FAQ on Health Plan Details
Q: What type of health services would be available under these new plans? Would I lose access to types of services I have now?
A: Insurance policies will be required to cover a comprehensive range of health services in order to satisfy the new requirements. The list is more inclusive than current state benefit mandate laws. Required covered benefits include:
- physician/other health professional services
- prescription drugs
- preventive services
- maternity care
- well baby/child care
- pediatric and non-pediatric dental, vision and hearing
- services and equipment
- outpatient hospital services
- outpatient clinic services
- emergency room services
- rehabilitation services
- mental health services
- substance abuse disorder services
Q: Will there only be one type of insurance plan available through the Exchange?
A: No. The approved Acts spell out an array of insurance policies that participating insurers may offer via the Exchange.
Insurers who choose to participate in the Exchange can offer four levels of coverage – a Bronze, Silver, Gold and Platinum plan - that all offer the same types of coverage but that vary in terms of their deductibles or co-pays.
Q: What will my policy cost? Who determines the cost?
A: The price of a policy will be determined just as it is today by the insurer who offers the policy. Premiums will be subject to the new rating rules and all pricing will remain subject to the review/approval of the state insurance commissioners.
As under current practice, policy premiums will depend upon a number of individualized factors. These include the number and ages of individuals covered the type of policy chosen, deductible levels, and the community where the covered individuals reside. Tobacco users may be subject to an additional surcharge on top of premiums. Thus, it is impossible to determine the cost of a policy at this time. A major goal of the reform effort is to reduce costs for consumers, health care providers and the insurance providers (including Medicare).
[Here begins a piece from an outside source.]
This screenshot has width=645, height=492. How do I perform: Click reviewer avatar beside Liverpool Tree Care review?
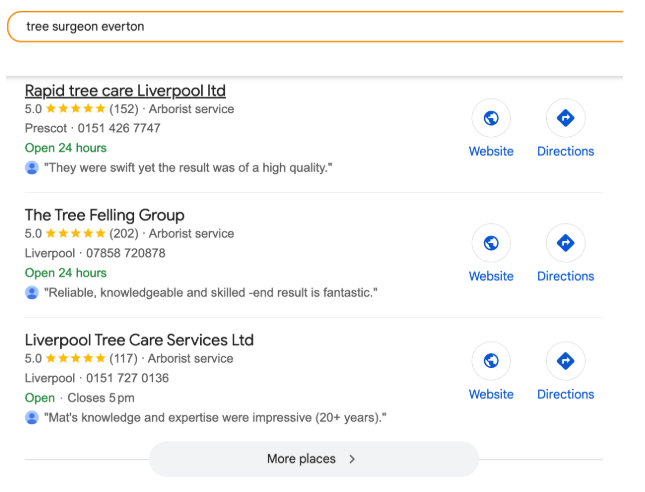click(x=32, y=417)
The Acts pursue the goal of reducing costs for consumers by making rating rules (i.e. pricing rules) more consumer-protective and merging the individual and small group insurance markets into one pool where risks could be spread across larger numbers of participants. Larger risk pools should lead to greater administrative efficiency and reduced costs, as well. Even the individual and employer mandates, while potentially burdensome during the transition to the new rules, are designed to reduce costs over the long term. In theory, as more individuals and families have health insurance, those with insurance will not be subsidizing those without insurance but to whom health care providers are often required to provide uncompensated care as is now the case. This phenomenon, known as “cost-shifting”, will be eliminated. The Acts also provide for credits for low and moderate income individuals and families, as well as small employers, which will help make coverage more affordable.
Q: How do the Acts handle prescription costs?
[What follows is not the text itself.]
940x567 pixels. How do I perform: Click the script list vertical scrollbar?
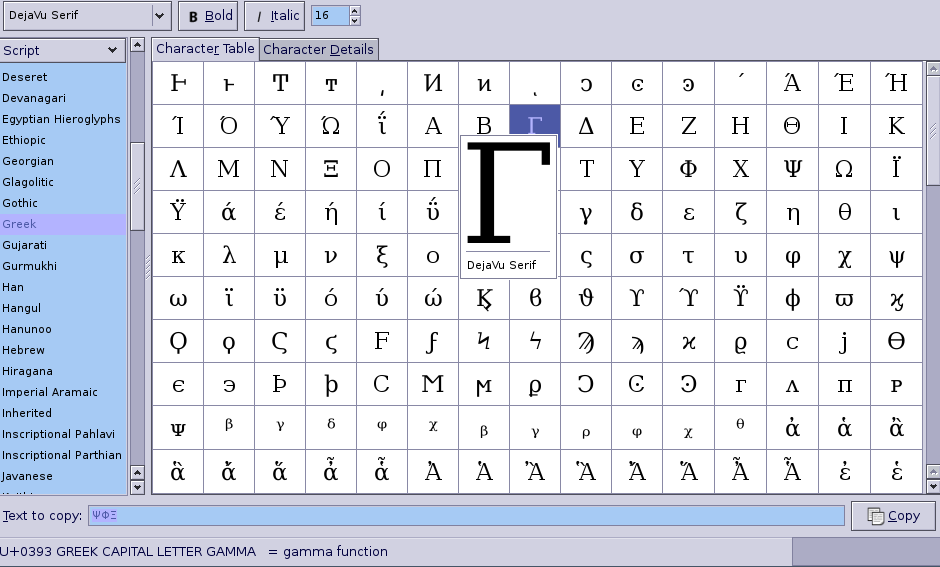(x=137, y=185)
A:Prescription drug coverage is specifically listed as one of the “essential benefits” that must be covered by a “qualified” insurance policy both within the Exchange and by any new traditional market policy within five years after enactment (House). The size or amount of any deductibles or co-pays will depend on the policy option chosen. Out of pocket prescription costs would be counted as part of a plan’s limitations on annual out of pocket expenses.
Q: Will healthy lifestyle discounts/incentives or higher premiums for unhealthy choices such as smoking be allowed?
A: The Acts allow insurers to offer incentives for healthy lifestyles, wellness programs and other preventive measures. In fact, wellness and health lifestyle incentives are seen as a key means of incentivizing healthy behavior. Under the Reconciliation Act, tobacco users can be assessed a $200 annual surcharge on their premiums. Like many issues, incentives, discounts or higher premiums would depend on the insurance coverage plan an individual selects.
Q: Will health savings accounts (HSAs) still be available?
A: For the most part, the Acts are silent on the treatment of existing health savings accounts but do acknowledge HSA policies as acceptable coverage. (A health savings account allows individuals who purchase some types of high deductible health insurance to also set aside tax-free amounts to cover the cost of routine health care.)
Q: Will the government decide what medical procedures/treatments would be allowed? Wouldn’t there be rationing?
A. No. The bill does not give the federal government any authority to decide what treatments would be allowed. Decisions as to whether a particular covered benefit is an appropriate one for a patient are left to the policy holder and his/her health care professional.
The only role the federal government has is to spell out what services insurers are required to include in policies, just as state law spells out what services must be covered by state-regulated policies.